11 December 2016
Data mining used to have a bad reputation. “Torture the data until they confess” was a credo that came from people outside of data mining, because those ‘in the know’ have always been eminently aware of overfitting of data and the accompanying risks. Yes, indeed, if you’re willing to twist reality far enough, you can (almost) always construe a data set to prove just about any point. So what? That merely shows that ignorant people are capable of doing stupid things. I knew that already… And I surely didn’t need any data mining or statistics for that.

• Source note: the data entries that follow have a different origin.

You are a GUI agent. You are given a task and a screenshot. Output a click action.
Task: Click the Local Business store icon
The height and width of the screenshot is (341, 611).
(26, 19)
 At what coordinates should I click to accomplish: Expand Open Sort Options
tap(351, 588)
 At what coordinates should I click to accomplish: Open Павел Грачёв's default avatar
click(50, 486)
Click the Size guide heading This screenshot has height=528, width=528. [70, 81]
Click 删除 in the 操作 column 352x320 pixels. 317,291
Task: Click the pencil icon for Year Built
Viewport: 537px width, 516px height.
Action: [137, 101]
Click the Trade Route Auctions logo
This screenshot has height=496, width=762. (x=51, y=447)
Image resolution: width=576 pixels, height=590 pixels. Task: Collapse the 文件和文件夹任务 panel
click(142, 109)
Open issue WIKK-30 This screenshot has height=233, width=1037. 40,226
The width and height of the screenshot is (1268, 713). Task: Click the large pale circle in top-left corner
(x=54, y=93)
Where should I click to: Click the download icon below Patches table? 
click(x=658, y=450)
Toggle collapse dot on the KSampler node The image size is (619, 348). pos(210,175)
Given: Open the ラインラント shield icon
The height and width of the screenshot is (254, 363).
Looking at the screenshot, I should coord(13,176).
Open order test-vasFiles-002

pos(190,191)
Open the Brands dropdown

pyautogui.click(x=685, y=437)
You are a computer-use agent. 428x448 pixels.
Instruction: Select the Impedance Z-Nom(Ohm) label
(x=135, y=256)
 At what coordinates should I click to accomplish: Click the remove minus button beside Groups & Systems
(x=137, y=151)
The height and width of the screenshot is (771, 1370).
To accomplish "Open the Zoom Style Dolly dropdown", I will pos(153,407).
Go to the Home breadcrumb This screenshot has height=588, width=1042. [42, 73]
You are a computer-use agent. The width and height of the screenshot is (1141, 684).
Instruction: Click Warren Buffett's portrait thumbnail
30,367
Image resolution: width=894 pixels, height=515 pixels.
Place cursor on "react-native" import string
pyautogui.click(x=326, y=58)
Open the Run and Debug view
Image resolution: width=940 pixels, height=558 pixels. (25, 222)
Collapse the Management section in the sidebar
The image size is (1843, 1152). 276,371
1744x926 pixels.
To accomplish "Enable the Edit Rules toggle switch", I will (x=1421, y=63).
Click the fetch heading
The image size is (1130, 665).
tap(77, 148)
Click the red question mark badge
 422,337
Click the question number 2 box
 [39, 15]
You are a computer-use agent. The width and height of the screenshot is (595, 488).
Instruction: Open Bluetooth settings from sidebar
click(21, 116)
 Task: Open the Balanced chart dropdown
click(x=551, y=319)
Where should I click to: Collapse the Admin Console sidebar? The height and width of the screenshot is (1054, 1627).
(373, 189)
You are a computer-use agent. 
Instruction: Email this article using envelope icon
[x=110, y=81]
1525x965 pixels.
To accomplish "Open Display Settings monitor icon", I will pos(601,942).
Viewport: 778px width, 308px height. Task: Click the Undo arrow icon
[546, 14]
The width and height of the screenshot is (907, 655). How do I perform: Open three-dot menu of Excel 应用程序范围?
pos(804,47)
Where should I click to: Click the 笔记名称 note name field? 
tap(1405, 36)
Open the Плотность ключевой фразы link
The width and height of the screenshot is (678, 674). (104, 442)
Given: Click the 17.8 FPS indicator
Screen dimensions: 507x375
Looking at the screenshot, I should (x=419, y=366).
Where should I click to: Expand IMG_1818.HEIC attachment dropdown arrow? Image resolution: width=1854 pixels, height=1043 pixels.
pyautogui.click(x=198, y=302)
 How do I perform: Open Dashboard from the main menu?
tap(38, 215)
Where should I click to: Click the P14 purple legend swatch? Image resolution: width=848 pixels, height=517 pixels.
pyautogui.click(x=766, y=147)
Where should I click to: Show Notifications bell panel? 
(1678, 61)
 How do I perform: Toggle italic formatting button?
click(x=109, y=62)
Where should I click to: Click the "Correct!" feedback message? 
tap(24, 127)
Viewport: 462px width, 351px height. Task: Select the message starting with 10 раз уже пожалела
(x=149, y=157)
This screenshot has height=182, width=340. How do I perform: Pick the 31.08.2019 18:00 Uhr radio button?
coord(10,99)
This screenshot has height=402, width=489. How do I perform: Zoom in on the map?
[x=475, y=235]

At the moment, I see a similar trend happening with Data Science, and quite frankly I often struggle to clarify the differences with data mining. When I read a great book like “Data Science for Business” so much of its content reminds of what data mining always was about (FWIW, the authors are respected authorities in the data mining space). I’m still not entirely clear where to draw the boundaries, but that is beside the point I’d like to make.
When I read an article about “blind spots” that might result from using “Big Data”, it makes me wonder: what has Big Data got to do with blind spots?!? Critical thinking skills can be in short supply, yes, and the same even appears to hold for common sense, sometimes… As Jerry Weinberg once pointed out to me, “common sense” isn’t always so common J
One day, my son and I were riding our bicycles in the countryside in the Netherlands (Noord-Brabant). When we passed a tiny, tiny ‘village’ comprised of no more than a half dozen houses, I was joking to him: “Son, did you know that research has shown that the people in Vijf Eiken don’t need a train station, because no one has ever been spotted waiting for a train?” To which he replied: “But dad, that‘s because they don’t have a train station!” Me: “Son, that is brilliant!! One day you will grow up, and be a much better researcher than you father ever was!” Of course it is easy to lie with statistics, but heck, it’s a lot easier to lie without them!